Las palabras de los pacientes narran la vida a partir de su dolor y sus miedos. Mis palabras interpretan sus palabras: la voz de ida y de regreso es un instrumento útil para comprender lo que hay detrás y a los lados del diagnóstico. Artritis reumatoide, cáncer de esófago, diabetes mellitus son términos médicos ad hoc; gracias a ellos se conduce al enfermo. Esos diagnósticos son el acmé de la ciencia, pero no reflejan el clímax de las interacciones de las voces. Las palabras, otra vez, de ida y vuelta, son tanto o más importantes que las etiquetas diagnósticas. Sumergirse en la enfermedad y compartir y contar el dolor es un acto necesario, un ejercicio donde médico y enfermo entremezclan ideas y palabras para construir una narrativa.

■ **Contenido del material**:

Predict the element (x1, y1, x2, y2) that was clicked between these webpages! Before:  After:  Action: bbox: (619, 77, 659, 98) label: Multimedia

■ **Tus tareas**:
#1 Traduce al inglés la siguiente oración del fragmento citado: "Esos diagnósticos son el acmé de la ciencia, pero no reflejan el clímax de las interacciones de las voces."
#2 Transcribe del fragmento citado el tramo que comienza con "Las palabras de" y sigue hasta "construir una narrativa.".

■ **Soluciones en orden**:
#1 Those diagnoses are the acme of science, but they do not reflect the climax of the interactions of the voices.

#2
Las palabras de los pacientes narran la vida a partir de su dolor y sus miedos. Mis palabras interpretan sus palabras: la voz de ida y de regreso es un instrumento útil para comprender lo que hay detrás y a los lados del diagnóstico. Artritis reumatoide, cáncer de esófago, diabetes mellitus son términos médicos ad hoc; gracias a ellos se conduce al enfermo. Esos diagnósticos son el acmé de la ciencia, pero no reflejan el clímax de las interacciones de las voces. Las palabras, otra vez, de ida y vuelta, son tanto o más importantes que las etiquetas diagnósticas. Sumergirse en la enfermedad y compartir y contar el dolor es un acto necesario, un ejercicio donde médico y enfermo entremezclan ideas y palabras para construir una narrativa.